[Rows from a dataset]
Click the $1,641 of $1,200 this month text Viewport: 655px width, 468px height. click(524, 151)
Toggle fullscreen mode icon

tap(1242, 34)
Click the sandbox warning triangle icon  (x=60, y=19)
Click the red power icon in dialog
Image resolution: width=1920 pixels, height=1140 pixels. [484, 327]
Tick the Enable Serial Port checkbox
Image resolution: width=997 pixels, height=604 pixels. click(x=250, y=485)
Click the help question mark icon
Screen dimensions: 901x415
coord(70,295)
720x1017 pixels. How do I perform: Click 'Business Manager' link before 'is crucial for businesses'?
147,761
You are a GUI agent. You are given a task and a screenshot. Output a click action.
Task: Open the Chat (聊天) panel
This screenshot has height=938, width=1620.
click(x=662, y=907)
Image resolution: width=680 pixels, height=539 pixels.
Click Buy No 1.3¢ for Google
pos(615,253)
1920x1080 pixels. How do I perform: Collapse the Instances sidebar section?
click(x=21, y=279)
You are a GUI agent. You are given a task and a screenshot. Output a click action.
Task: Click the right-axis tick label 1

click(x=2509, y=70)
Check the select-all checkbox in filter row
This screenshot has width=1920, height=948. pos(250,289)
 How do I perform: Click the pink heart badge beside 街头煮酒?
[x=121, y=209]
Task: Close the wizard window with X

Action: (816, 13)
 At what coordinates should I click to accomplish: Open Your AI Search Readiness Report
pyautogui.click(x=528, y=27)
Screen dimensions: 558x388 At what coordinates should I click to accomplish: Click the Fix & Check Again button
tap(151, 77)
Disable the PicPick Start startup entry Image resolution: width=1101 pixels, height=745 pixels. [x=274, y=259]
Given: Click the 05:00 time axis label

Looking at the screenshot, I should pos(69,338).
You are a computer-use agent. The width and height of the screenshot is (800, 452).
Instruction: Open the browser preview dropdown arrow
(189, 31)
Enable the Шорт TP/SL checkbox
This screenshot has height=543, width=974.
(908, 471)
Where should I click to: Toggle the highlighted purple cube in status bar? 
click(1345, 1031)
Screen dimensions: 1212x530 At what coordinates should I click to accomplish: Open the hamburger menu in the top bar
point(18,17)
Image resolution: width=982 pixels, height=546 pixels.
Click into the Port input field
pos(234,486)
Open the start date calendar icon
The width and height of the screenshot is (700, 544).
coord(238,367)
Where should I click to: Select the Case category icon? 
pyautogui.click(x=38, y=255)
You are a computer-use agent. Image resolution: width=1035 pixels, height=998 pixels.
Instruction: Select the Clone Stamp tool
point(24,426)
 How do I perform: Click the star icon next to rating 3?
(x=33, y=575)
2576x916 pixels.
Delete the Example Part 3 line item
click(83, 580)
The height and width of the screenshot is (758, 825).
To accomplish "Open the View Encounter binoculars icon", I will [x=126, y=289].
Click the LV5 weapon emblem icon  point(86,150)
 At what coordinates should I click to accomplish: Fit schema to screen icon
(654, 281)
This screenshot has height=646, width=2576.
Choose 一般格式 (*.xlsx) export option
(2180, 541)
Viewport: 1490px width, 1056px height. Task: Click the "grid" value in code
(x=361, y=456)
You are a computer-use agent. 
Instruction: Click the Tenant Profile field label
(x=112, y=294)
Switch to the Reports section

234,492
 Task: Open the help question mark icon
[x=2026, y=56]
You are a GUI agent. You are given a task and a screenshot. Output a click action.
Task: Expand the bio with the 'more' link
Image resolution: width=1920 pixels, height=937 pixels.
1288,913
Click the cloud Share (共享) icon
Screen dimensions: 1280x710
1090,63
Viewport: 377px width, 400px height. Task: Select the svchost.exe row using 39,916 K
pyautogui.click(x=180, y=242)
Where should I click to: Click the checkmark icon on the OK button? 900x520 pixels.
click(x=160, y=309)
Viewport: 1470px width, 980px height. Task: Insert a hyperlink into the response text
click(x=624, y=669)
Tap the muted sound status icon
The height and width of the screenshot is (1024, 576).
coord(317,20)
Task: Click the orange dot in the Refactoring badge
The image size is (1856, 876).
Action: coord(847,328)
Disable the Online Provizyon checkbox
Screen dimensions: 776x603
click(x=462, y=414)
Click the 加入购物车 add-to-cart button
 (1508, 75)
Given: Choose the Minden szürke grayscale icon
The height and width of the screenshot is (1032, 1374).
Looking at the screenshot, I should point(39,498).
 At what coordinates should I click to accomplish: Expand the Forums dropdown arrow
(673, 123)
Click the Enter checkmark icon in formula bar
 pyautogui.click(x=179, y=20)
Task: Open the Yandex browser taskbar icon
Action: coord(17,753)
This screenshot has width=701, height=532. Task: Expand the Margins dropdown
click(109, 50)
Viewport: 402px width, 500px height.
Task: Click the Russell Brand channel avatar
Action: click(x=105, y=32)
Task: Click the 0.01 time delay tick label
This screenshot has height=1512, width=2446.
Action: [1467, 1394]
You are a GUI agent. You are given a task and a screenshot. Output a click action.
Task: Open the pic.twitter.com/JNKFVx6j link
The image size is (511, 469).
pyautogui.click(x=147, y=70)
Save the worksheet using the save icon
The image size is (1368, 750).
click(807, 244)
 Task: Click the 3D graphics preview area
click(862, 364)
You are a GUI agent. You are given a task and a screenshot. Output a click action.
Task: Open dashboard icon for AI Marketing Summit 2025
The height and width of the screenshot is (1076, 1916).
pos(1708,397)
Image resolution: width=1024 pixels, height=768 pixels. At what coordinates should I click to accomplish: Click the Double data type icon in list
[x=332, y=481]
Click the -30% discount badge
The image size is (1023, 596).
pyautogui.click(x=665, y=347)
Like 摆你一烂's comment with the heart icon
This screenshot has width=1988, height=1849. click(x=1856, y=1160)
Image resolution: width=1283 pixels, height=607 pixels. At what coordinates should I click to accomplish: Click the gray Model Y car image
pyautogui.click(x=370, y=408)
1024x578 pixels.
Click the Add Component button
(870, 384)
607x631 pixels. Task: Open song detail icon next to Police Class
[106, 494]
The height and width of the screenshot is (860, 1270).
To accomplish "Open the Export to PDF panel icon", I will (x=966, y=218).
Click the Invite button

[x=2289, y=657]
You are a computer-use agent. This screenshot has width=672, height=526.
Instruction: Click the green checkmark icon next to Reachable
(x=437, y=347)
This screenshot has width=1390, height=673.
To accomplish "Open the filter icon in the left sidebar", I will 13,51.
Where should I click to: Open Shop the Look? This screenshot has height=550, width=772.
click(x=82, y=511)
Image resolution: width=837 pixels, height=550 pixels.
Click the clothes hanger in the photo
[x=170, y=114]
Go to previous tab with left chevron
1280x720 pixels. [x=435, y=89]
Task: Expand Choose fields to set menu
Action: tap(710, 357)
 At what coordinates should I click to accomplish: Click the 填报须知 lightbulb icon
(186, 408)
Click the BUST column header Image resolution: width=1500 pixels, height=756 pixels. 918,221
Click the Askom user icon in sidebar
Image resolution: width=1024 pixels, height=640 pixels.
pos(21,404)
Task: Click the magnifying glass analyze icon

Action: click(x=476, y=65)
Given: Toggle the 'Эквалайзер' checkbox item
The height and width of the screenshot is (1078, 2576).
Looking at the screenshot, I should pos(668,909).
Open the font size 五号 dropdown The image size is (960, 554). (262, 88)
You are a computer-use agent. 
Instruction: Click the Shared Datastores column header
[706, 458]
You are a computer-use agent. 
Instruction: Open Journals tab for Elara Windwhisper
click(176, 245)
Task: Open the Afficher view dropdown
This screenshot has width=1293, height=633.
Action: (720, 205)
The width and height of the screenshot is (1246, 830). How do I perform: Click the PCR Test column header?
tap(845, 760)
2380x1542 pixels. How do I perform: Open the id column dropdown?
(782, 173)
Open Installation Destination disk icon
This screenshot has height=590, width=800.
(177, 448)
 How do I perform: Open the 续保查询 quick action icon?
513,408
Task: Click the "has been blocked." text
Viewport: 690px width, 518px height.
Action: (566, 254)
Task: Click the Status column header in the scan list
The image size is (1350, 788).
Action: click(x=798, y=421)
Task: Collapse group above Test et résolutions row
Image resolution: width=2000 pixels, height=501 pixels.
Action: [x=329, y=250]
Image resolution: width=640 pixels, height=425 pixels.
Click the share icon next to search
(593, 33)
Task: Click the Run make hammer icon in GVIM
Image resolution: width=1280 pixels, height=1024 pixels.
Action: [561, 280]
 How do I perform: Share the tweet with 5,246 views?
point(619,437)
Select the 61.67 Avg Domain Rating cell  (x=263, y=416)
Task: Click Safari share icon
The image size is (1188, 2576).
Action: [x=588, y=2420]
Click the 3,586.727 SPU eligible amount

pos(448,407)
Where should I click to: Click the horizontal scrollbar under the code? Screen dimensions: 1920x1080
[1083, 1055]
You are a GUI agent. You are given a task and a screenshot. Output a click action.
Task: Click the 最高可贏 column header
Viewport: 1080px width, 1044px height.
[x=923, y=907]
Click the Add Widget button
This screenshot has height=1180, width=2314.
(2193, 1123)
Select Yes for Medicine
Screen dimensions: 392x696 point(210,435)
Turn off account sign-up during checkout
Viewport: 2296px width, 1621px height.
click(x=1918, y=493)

REQUEST: Turn the lines of the items into a JSON list of strings, one string per line and no blank lines, covering only the part that opens with the line containing "Click the -30% discount badge" and closes with the line containing "Action: click(x=476, y=65)".

ANSWER TO THIS TASK:
[
  "Click the -30% discount badge",
  "The image size is (1023, 596).",
  "pyautogui.click(x=665, y=347)",
  "Like 摆你一烂's comment with the heart icon",
  "This screenshot has width=1988, height=1849. click(x=1856, y=1160)",
  "Image resolution: width=1283 pixels, height=607 pixels. At what coordinates should I click to accomplish: Click the gray Model Y car image",
  "pyautogui.click(x=370, y=408)",
  "1024x578 pixels.",
  "Click the Add Component button",
  "(870, 384)",
  "607x631 pixels. Task: Open song detail icon next to Police Class",
  "[106, 494]",
  "The height and width of the screenshot is (860, 1270).",
  "To accomplish \"Open the Export to PDF panel icon\", I will (x=966, y=218).",
  "Click the Invite button",
  "[x=2289, y=657]",
  "You are a computer-use agent. This screenshot has width=672, height=526.",
  "Instruction: Click the green checkmark icon next to Reachable",
  "(x=437, y=347)",
  "This screenshot has width=1390, height=673.",
  "To accomplish \"Open the filter icon in the left sidebar\", I will 13,51.",
  "Where should I click to: Open Shop the Look? This screenshot has height=550, width=772.",
  "click(x=82, y=511)",
  "Image resolution: width=837 pixels, height=550 pixels.",
  "Click the clothes hanger in the photo",
  "[x=170, y=114]",
  "Go to previous tab with left chevron",
  "1280x720 pixels. [x=435, y=89]",
  "Task: Expand Choose fields to set menu",
  "Action: tap(710, 357)",
  " At what coordinates should I click to accomplish: Click the 填报须知 lightbulb icon",
  "(186, 408)",
  "Click the BUST column header Image resolution: width=1500 pixels, height=756 pixels. 918,221",
  "Click the Askom user icon in sidebar",
  "Image resolution: width=1024 pixels, height=640 pixels.",
  "pos(21,404)",
  "Task: Click the magnifying glass analyze icon",
  "Action: click(x=476, y=65)"
]